A parallel strain of the demonic runs through the story of Helena
Ayala (Ms. Zeta-Jones), whose comfortable world begins falling apart
the moment her drug-dealing husband, Carlos (Steven Bauer), is
arrested. Six months pregnant and the mother of a young son, she
finds herself a social outcast, her finances frozen, her son's life
threatened by Carlos's creditors. "I want my old life back," she
declares furiously to her husband over a prison telephone. Then, with
coldblooded determination, she sets about getting it back by any
means necessary.

Her key to getting it back lies in forestalling the testimony of
Eduardo Ruiz (Miguel Ferrer), a midlevel drug dealer busted by Montel
and Ray who is being held in protective custody as the key witness in
Carlos's trial. A harsh realist who knows his chances of survival
aren't great, Eduardo bitterly scoffs at his captors for "knowing the
futility of what you're doing and doing it anyway," and his words
resound through the movie. The film's most exciting scenes
demonstrate the efficiency of the drug cartels at penetrating the
most heavily guarded inner sanctum.

If "Traffic" illustrates how the underfunded, red-tape-bound good
guys are no match against the enemy's superior resources, what makes
the film more than a powerful thriller is its unflinching
contemplation of human frailty. From Helena's take-no-prisoners
schemes to stay rich, to a hired assassin tracked down in a gay bar
and seduced into a trap, to Carlos's two-faced lawyer (Dennis Quaid),
who is tempted to steal from his boss while he is behind bars, the
film understands the sheer, brutal force of human desire.

A theme that percolates throughout Stephen Gaghan's screenplay is a
reflection on addiction and dependence. From Wakefield's nightly
Scotch, to the two glasses of red wine Helena recommends to her
friends over lunch at a fancy La Jolla restaurant, to Ray's chain
smoking, to the druggy past of Wakefield's wife (was it
experimentation or something more?), "Traffic" poses unanswerable
questions about selfmedication, pleasure, dependency and addiction.
One character, who early in the movie invokes the slogan "In vino
veritas" while plying a paid assassin with red wine to coax
information out of him, later commits suicide by injecting heroin.
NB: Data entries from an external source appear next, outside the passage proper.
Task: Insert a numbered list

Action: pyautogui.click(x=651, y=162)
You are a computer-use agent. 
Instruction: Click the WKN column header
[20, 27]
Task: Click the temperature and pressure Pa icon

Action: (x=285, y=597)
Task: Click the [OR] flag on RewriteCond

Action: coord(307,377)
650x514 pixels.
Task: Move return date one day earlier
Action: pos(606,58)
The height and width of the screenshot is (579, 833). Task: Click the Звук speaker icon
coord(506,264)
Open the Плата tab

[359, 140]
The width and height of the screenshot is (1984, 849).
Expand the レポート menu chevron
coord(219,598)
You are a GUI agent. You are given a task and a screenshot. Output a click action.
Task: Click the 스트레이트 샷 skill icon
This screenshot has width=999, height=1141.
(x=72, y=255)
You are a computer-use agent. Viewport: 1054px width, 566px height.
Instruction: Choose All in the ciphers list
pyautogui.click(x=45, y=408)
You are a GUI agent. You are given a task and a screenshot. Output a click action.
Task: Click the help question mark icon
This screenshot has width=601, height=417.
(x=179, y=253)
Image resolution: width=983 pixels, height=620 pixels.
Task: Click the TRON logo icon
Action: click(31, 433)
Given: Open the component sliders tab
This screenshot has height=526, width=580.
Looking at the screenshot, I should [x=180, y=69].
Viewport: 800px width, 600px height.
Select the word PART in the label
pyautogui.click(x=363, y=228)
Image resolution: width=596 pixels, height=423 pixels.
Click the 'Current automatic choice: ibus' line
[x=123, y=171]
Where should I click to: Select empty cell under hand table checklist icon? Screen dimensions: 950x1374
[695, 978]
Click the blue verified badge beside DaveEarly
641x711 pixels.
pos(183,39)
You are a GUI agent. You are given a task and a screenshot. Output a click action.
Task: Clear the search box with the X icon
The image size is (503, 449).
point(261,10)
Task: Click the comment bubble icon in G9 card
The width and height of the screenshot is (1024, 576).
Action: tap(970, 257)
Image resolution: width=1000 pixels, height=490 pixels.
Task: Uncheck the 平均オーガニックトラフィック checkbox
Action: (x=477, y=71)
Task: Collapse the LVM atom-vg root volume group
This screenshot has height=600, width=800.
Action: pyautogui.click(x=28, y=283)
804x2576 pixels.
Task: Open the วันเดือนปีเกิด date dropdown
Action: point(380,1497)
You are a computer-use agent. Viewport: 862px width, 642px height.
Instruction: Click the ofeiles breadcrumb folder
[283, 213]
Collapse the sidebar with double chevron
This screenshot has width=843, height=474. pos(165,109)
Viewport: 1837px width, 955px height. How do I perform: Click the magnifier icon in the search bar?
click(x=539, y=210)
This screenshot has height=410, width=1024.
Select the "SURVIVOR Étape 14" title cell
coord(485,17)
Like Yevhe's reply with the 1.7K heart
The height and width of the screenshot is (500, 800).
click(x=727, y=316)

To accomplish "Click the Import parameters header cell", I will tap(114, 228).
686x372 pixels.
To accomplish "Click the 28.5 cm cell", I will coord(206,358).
In the end, Wakefield, exhausted and demoralized after all he has
been through, delivers the White House address he's been instructed
to prepare in a weary, halfhearted voice, mumbling words like
"courage," "perseverance" and "new ideas" before announcing a new
"10- point plan." But as we've been shown, there are no new ideas.
Wakefield's speech ring hollow until the moment he pauses and wonders
out loud, How can you wage a war against your own family?

That family, "Traffic" implies, is not just his own drug-addicted
daughter but also a culture devoted to instant gratification and
quick-fix pain relief. The drugs, after all, don't flow out from the
United States into the third world, they flow in. For this is a
culture in which, at the end of the day, millions of people, just
like Wakefield, find themselves "dying of boredom."